Textauszug ::

Ich ruf dich in einer Woche wieder an, sagte er. Ja, ciao. Ein Moment zwischen Himmel und Erde, dann Stille am Ohr.

Sie steht in ihrer Küche, die Kaffeetasse halb leer, Hunger und doch kein Appetit. Der Samstag bricht herein. Eine Postkarte aus Island liegt auf dem Küchentisch. Zärtlich streicht sie über das Haus vor dem Wasser unter dem Nebel. Sie liest den Text, den sie auswendig kann. Und noch einmal: Ich hoffe, dich bald zu sehen. Ihr Herz blutet. Seine Worte reissen es immer wieder auf. Sie hängt die Karte zurück an den Kühlschrank.

Herausforderung :: Kannst du die Erzählung über die Postkarte aus Island im Anschluss an ihren letzten Satz fortsetzen?

Datenblock ::
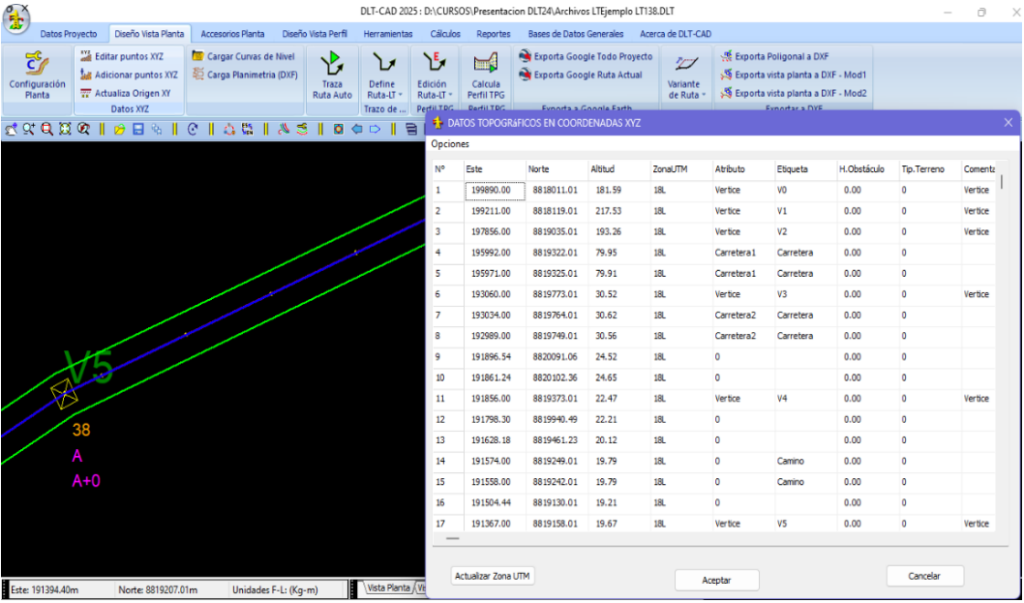Open the Cálculos ribbon tab
1024x603 pixels.
[x=445, y=34]
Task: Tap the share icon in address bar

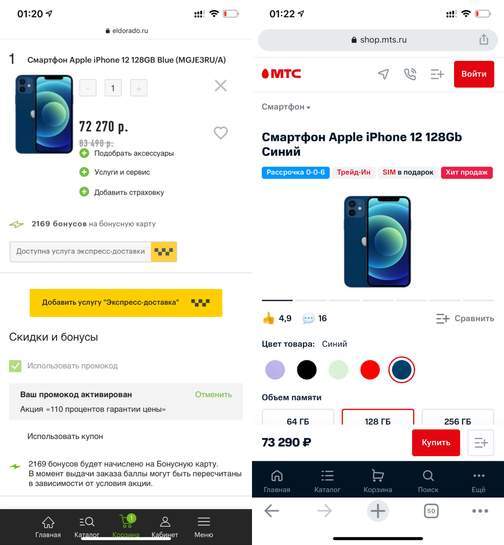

Antwort ::
Sie trinkt einen Schluck kalten Kaffee und weiss, dass er jetzt mit der anderen in ihrem Bistro sitzt, dass er Rühreier mit Käse bestellt und viele knusprige Brote dick mit Butter bestrichen gierig in seinen Mund schiebt. Sie weiss, dass jetzt die andere die vielen schweren Schlüssel bei sich trägt und so das Schloss zu seiner Wohnung aufschliesst. Sie weiss, dass die andere nun ihre nassen Füsse auf den hellblauen Teppich im Badezimmer setzt. Den roten Vorhang im Schlafzimmer zuzieht. Und seinen heissen Körper riecht, über seine zarte Haut streicht, seinen feinen Atem um sich spürt, seine kurzen Seufzer hört, seine Hände an ihren Brüsten fühlt, zwischen den Beinen. Und sein Schwanz pulsiert. Lippen finden Lippen. Nass. Wie zwei spielende Tiere die Zungen. Ein tiefes Leuchten in den Augen, und die Vibrationen der Körper schmelzen langsam zu einem Tanz, wo keine Zeit existiert, nur der Moment, endlos.

Die Kaffetasse fällt zu Boden. Sie schaut, wie sich die braune Flüssigkeit langsam über den Kachelboden schiebt. Dann schnappt sie den gelben Lappen und wischt den Kaffee hastig weg.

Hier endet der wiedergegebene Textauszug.